• To be done: Reproduce each of the following records word for word.

======== Provided data

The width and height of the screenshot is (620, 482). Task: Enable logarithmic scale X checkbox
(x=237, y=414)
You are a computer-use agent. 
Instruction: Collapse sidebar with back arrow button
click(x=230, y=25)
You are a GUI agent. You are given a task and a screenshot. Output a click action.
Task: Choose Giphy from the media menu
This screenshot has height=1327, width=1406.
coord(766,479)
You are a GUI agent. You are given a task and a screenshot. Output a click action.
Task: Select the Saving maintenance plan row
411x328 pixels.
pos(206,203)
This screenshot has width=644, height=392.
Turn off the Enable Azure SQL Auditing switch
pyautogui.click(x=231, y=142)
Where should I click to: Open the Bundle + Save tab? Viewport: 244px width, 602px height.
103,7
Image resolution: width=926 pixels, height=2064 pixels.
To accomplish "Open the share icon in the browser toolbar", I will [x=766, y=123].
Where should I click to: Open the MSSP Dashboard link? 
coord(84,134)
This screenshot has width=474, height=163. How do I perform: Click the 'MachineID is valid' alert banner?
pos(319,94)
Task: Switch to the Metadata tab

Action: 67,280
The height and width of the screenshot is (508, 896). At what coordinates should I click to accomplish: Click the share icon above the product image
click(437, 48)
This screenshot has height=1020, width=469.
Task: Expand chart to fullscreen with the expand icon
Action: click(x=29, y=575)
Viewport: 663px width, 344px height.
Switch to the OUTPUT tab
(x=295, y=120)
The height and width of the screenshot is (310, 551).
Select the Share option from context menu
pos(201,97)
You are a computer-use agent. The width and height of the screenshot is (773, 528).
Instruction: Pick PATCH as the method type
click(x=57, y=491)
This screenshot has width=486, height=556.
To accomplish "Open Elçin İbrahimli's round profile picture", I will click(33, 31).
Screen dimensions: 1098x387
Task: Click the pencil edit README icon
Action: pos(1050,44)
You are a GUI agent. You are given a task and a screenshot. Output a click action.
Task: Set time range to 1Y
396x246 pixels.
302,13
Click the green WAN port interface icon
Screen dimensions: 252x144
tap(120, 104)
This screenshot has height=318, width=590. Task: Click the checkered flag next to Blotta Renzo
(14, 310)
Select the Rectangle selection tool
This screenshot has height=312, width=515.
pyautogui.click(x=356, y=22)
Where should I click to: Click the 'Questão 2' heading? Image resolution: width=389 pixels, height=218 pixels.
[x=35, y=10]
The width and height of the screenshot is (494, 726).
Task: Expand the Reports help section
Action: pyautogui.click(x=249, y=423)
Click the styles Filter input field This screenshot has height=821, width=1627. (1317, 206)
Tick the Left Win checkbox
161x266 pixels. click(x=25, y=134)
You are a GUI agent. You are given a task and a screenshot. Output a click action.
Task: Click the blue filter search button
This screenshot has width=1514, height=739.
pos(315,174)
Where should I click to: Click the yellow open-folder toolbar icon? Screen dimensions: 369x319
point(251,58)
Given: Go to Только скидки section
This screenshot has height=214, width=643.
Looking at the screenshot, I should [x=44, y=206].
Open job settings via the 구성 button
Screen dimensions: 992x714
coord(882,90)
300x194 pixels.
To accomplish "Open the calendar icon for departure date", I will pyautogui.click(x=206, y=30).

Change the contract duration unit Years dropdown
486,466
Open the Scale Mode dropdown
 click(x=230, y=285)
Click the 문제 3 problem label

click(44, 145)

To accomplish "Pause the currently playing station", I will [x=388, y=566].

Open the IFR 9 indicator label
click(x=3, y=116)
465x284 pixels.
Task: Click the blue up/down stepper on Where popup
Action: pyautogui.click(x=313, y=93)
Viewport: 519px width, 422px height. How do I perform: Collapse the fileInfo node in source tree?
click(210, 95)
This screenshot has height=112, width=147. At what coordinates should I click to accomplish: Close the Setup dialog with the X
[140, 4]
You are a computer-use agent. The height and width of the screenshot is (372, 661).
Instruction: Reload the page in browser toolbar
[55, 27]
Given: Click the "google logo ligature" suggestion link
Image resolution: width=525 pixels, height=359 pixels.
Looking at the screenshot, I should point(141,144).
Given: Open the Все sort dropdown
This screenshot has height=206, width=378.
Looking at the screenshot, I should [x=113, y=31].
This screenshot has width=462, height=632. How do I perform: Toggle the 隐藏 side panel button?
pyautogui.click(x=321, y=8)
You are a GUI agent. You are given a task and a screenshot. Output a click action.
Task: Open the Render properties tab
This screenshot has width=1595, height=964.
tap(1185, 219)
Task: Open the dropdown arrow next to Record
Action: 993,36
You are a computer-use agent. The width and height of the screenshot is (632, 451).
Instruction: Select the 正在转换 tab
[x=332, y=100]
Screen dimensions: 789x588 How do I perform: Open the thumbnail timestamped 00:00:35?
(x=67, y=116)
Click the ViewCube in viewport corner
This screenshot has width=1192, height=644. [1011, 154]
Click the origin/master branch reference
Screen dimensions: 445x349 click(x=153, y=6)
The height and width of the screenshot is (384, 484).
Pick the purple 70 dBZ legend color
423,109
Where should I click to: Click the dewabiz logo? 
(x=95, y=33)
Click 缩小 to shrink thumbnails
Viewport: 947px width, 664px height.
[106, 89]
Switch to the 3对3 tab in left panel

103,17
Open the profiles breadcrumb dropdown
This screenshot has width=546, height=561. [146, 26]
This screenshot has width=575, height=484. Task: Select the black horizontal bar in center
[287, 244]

================

• Output for this exercise:
The width and height of the screenshot is (620, 482). Task: Enable logarithmic scale X checkbox
(x=237, y=414)
You are a computer-use agent. 
Instruction: Collapse sidebar with back arrow button
click(x=230, y=25)
You are a GUI agent. You are given a task and a screenshot. Output a click action.
Task: Choose Giphy from the media menu
This screenshot has height=1327, width=1406.
coord(766,479)
You are a GUI agent. You are given a task and a screenshot. Output a click action.
Task: Select the Saving maintenance plan row
411x328 pixels.
pos(206,203)
This screenshot has width=644, height=392.
Turn off the Enable Azure SQL Auditing switch
pyautogui.click(x=231, y=142)
Where should I click to: Open the Bundle + Save tab? Viewport: 244px width, 602px height.
103,7
Image resolution: width=926 pixels, height=2064 pixels.
To accomplish "Open the share icon in the browser toolbar", I will [x=766, y=123].
Where should I click to: Open the MSSP Dashboard link? 
coord(84,134)
This screenshot has width=474, height=163. How do I perform: Click the 'MachineID is valid' alert banner?
pos(319,94)
Task: Switch to the Metadata tab

Action: 67,280
The height and width of the screenshot is (508, 896). At what coordinates should I click to accomplish: Click the share icon above the product image
click(437, 48)
This screenshot has height=1020, width=469.
Task: Expand chart to fullscreen with the expand icon
Action: click(x=29, y=575)
Viewport: 663px width, 344px height.
Switch to the OUTPUT tab
(x=295, y=120)
The height and width of the screenshot is (310, 551).
Select the Share option from context menu
pos(201,97)
You are a computer-use agent. The width and height of the screenshot is (773, 528).
Instruction: Pick PATCH as the method type
click(x=57, y=491)
This screenshot has width=486, height=556.
To accomplish "Open Elçin İbrahimli's round profile picture", I will click(33, 31).
Screen dimensions: 1098x387
Task: Click the pencil edit README icon
Action: pos(1050,44)
You are a GUI agent. You are given a task and a screenshot. Output a click action.
Task: Set time range to 1Y
396x246 pixels.
302,13
Click the green WAN port interface icon
Screen dimensions: 252x144
tap(120, 104)
This screenshot has height=318, width=590. Task: Click the checkered flag next to Blotta Renzo
(14, 310)
Select the Rectangle selection tool
This screenshot has height=312, width=515.
pyautogui.click(x=356, y=22)
Where should I click to: Click the 'Questão 2' heading? Image resolution: width=389 pixels, height=218 pixels.
[x=35, y=10]
The width and height of the screenshot is (494, 726).
Task: Expand the Reports help section
Action: pyautogui.click(x=249, y=423)
Click the styles Filter input field This screenshot has height=821, width=1627. (1317, 206)
Tick the Left Win checkbox
161x266 pixels. click(x=25, y=134)
You are a GUI agent. You are given a task and a screenshot. Output a click action.
Task: Click the blue filter search button
This screenshot has width=1514, height=739.
pos(315,174)
Where should I click to: Click the yellow open-folder toolbar icon? Screen dimensions: 369x319
point(251,58)
Given: Go to Только скидки section
This screenshot has height=214, width=643.
Looking at the screenshot, I should [x=44, y=206].
Open job settings via the 구성 button
Screen dimensions: 992x714
coord(882,90)
300x194 pixels.
To accomplish "Open the calendar icon for departure date", I will pyautogui.click(x=206, y=30).

Change the contract duration unit Years dropdown
486,466
Open the Scale Mode dropdown
 click(x=230, y=285)
Click the 문제 3 problem label

click(44, 145)

To accomplish "Pause the currently playing station", I will [x=388, y=566].

Open the IFR 9 indicator label
click(x=3, y=116)
465x284 pixels.
Task: Click the blue up/down stepper on Where popup
Action: pyautogui.click(x=313, y=93)
Viewport: 519px width, 422px height. How do I perform: Collapse the fileInfo node in source tree?
click(210, 95)
This screenshot has height=112, width=147. At what coordinates should I click to accomplish: Close the Setup dialog with the X
[140, 4]
You are a computer-use agent. The height and width of the screenshot is (372, 661).
Instruction: Reload the page in browser toolbar
[55, 27]
Given: Click the "google logo ligature" suggestion link
Image resolution: width=525 pixels, height=359 pixels.
Looking at the screenshot, I should point(141,144).
Given: Open the Все sort dropdown
This screenshot has height=206, width=378.
Looking at the screenshot, I should [x=113, y=31].
This screenshot has width=462, height=632. How do I perform: Toggle the 隐藏 side panel button?
pyautogui.click(x=321, y=8)
You are a GUI agent. You are given a task and a screenshot. Output a click action.
Task: Open the Render properties tab
This screenshot has width=1595, height=964.
tap(1185, 219)
Task: Open the dropdown arrow next to Record
Action: 993,36
You are a computer-use agent. The width and height of the screenshot is (632, 451).
Instruction: Select the 正在转换 tab
[x=332, y=100]
Screen dimensions: 789x588 How do I perform: Open the thumbnail timestamped 00:00:35?
(x=67, y=116)
Click the ViewCube in viewport corner
This screenshot has width=1192, height=644. [1011, 154]
Click the origin/master branch reference
Screen dimensions: 445x349 click(x=153, y=6)
The height and width of the screenshot is (384, 484).
Pick the purple 70 dBZ legend color
423,109
Where should I click to: Click the dewabiz logo? 
(x=95, y=33)
Click 缩小 to shrink thumbnails
Viewport: 947px width, 664px height.
[106, 89]
Switch to the 3对3 tab in left panel

103,17
Open the profiles breadcrumb dropdown
This screenshot has width=546, height=561. [146, 26]
This screenshot has width=575, height=484. Task: Select the black horizontal bar in center
[287, 244]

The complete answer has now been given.